───── Provided entries

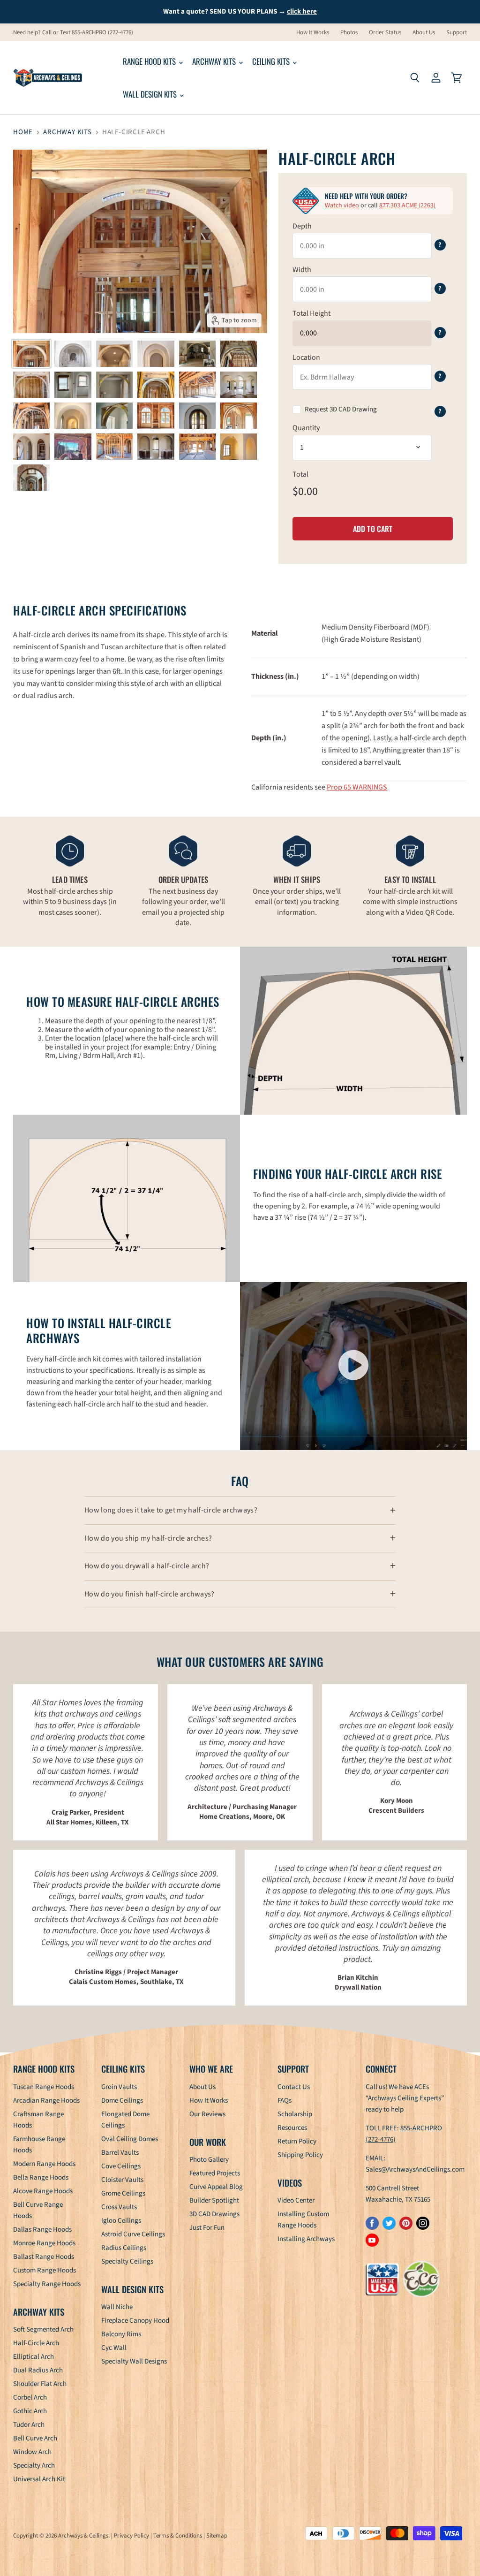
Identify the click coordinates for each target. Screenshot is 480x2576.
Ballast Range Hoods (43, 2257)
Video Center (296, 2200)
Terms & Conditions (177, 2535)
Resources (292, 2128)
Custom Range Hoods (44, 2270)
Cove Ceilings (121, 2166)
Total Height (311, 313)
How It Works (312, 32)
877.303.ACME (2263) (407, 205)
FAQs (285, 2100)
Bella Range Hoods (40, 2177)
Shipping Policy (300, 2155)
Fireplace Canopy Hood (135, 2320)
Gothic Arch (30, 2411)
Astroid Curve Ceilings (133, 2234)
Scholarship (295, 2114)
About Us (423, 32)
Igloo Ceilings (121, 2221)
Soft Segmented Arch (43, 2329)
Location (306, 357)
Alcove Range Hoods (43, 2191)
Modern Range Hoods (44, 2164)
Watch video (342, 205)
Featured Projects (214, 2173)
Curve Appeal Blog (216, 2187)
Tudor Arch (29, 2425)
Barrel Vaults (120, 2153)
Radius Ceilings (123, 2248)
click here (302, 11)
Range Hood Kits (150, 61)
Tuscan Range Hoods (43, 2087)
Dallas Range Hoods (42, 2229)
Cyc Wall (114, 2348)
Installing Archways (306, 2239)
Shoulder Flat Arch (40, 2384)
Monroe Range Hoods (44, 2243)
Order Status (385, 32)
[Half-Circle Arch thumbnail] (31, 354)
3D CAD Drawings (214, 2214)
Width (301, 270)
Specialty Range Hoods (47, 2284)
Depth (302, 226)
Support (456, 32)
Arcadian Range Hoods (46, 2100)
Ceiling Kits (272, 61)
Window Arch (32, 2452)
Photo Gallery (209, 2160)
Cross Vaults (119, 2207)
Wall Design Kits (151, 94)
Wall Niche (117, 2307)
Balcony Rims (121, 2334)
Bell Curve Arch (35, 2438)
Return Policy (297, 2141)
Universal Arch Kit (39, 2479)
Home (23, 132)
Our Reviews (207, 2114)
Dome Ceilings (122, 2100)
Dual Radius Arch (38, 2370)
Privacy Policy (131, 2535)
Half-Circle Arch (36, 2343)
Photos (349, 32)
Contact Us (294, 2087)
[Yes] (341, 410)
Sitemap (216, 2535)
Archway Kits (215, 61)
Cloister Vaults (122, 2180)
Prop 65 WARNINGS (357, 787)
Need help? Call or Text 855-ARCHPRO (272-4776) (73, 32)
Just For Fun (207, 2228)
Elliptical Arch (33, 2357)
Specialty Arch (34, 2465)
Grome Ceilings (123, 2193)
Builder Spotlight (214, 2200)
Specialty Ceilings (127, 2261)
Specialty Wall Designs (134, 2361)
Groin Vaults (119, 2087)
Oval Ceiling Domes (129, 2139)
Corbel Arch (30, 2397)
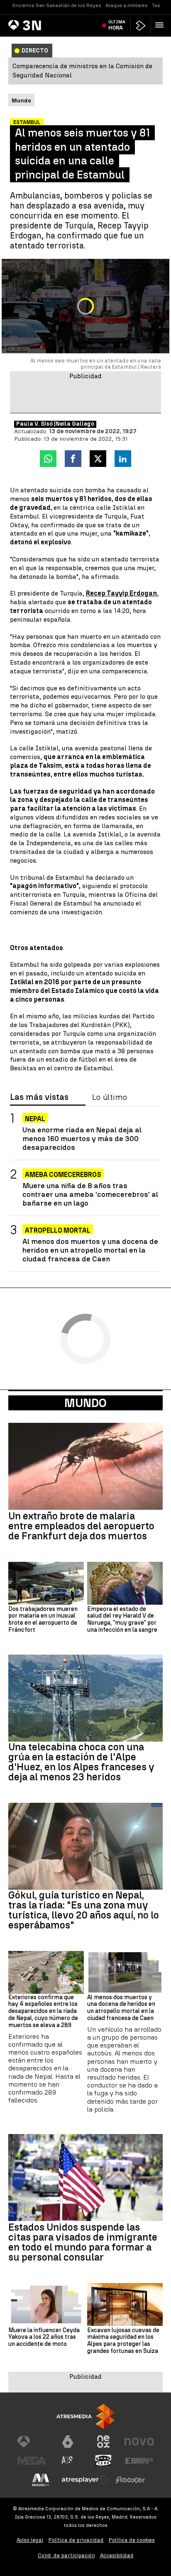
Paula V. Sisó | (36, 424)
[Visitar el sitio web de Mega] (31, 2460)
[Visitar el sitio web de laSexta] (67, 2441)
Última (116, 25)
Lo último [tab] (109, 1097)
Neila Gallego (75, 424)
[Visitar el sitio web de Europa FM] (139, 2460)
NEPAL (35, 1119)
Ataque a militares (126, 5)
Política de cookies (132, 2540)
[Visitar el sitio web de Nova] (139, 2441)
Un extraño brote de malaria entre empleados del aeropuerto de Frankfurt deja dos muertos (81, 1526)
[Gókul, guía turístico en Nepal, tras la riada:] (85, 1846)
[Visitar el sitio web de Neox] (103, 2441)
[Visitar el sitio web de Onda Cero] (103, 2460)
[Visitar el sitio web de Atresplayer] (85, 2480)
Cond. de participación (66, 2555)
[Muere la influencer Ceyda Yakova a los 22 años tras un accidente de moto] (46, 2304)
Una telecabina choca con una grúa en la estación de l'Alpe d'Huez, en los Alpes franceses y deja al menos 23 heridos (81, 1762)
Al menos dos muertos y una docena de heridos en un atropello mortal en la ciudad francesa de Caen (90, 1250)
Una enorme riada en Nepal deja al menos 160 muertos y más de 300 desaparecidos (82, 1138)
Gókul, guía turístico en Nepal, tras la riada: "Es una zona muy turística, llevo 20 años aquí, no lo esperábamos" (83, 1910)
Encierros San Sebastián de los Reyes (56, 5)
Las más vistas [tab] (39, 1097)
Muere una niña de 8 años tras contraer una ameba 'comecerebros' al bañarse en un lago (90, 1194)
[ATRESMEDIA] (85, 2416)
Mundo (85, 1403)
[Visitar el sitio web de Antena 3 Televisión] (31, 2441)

──────────

• [What you have to do]:
Since the pictures are not wanted, copy only the text of the records above, exactly.

• [Answer space]:
Identify the click coordinates for each target. Screenshot is 480x2576.
Ballast Range Hoods (43, 2257)
Video Center (296, 2200)
Terms & Conditions (177, 2535)
Resources (292, 2128)
Custom Range Hoods (44, 2270)
Cove Ceilings (121, 2166)
Total Height (311, 313)
How It Works (312, 32)
877.303.ACME (2263) (407, 205)
FAQs (285, 2100)
Bella Range Hoods (40, 2177)
Shipping Policy (300, 2155)
Fireplace Canopy Hood (135, 2320)
Gothic Arch (30, 2411)
Astroid Curve Ceilings (133, 2234)
Scholarship (295, 2114)
About Us (423, 32)
Igloo Ceilings (121, 2221)
Soft Segmented Arch (43, 2329)
Location (306, 357)
Alcove Range Hoods (43, 2191)
Modern Range Hoods (44, 2164)
Watch video (342, 205)
Featured Projects (214, 2173)
Curve Appeal Blog (216, 2187)
Tudor Arch (29, 2425)
Barrel Vaults (120, 2153)
Radius Ceilings (123, 2248)
click here (302, 11)
Range Hood Kits (150, 61)
Tuscan Range Hoods (43, 2087)
Dallas Range Hoods (42, 2229)
Cyc Wall (114, 2348)
Installing Archways (306, 2239)
Shoulder Flat Arch (40, 2384)
Monroe Range Hoods (44, 2243)
Order Status (385, 32)
[Half-Circle Arch thumbnail] (31, 354)
3D CAD Drawings (214, 2214)
Width (301, 270)
Specialty Range Hoods (47, 2284)
Depth (302, 226)
Support (456, 32)
Arcadian Range Hoods (46, 2100)
Ceiling Kits (272, 61)
Window Arch (32, 2452)
Photo Gallery (209, 2160)
Cross Vaults (119, 2207)
Wall Design Kits (151, 94)
Wall Niche (117, 2307)
Balcony Rims (121, 2334)
Bell Curve Arch (35, 2438)
Return Policy (297, 2141)
Universal Arch Kit (39, 2479)
Home (23, 132)
Our Reviews (207, 2114)
Dome Ceilings (122, 2100)
Dual Radius Arch (38, 2370)
Privacy Policy (131, 2535)
Half-Circle Arch (36, 2343)
Photos (349, 32)
Contact Us (294, 2087)
[Yes] (341, 410)
Sitemap (216, 2535)
Archway Kits (215, 61)
Cloister Vaults (122, 2180)
Prop 65 WARNINGS (357, 787)
Need help? Call or Text 855-ARCHPRO (272-4776) (73, 32)
Just For Fun (207, 2228)
Elliptical Arch (33, 2357)
Specialty Arch (34, 2465)
Grome Ceilings (123, 2193)
Builder Spotlight (214, 2200)
Specialty Ceilings (127, 2261)
Specialty Wall Designs (134, 2361)
Groin Vaults (119, 2087)
Oval Ceiling Domes (129, 2139)
Corbel Arch (30, 2397)
Paula V. Sisó | (36, 424)
[Visitar el sitio web de Mega] (31, 2460)
[Visitar el sitio web de laSexta] (67, 2441)
Última (116, 25)
Lo último [tab] (109, 1097)
Neila Gallego (75, 424)
[Visitar el sitio web de Europa FM] (139, 2460)
NEPAL (35, 1119)
Ataque a militares (126, 5)
Política de cookies (132, 2540)
[Visitar el sitio web de Nova] (139, 2441)
Un extraño brote de malaria entre empleados del aeropuerto de Frankfurt deja dos muertos (81, 1526)
[Gókul, guía turístico en Nepal, tras la riada:] (85, 1846)
[Visitar el sitio web de Neox] (103, 2441)
[Visitar el sitio web de Onda Cero] (103, 2460)
[Visitar el sitio web de Atresplayer] (85, 2480)
Cond. de participación (66, 2555)
[Muere la influencer Ceyda Yakova a los 22 años tras un accidente de moto] (46, 2304)
Una telecabina choca con una grúa en la estación de l'Alpe d'Huez, en los Alpes franceses y deja al menos 23 heridos (81, 1762)
Al menos dos muertos y una docena de heridos en un atropello mortal en la ciudad francesa de Caen (90, 1250)
Una enorme riada en Nepal deja al menos 160 muertos y más de 300 desaparecidos (82, 1138)
Gókul, guía turístico en Nepal, tras la riada: "Es una zona muy turística, llevo 20 años aquí, no lo esperábamos" (83, 1910)
Encierros San Sebastián de los Reyes (56, 5)
Las más vistas [tab] (39, 1097)
Muere una niña de 8 años tras contraer una ameba 'comecerebros' al bañarse en un lago (90, 1194)
[ATRESMEDIA] (85, 2416)
Mundo (85, 1403)
[Visitar el sitio web de Antena 3 Televisión] (31, 2441)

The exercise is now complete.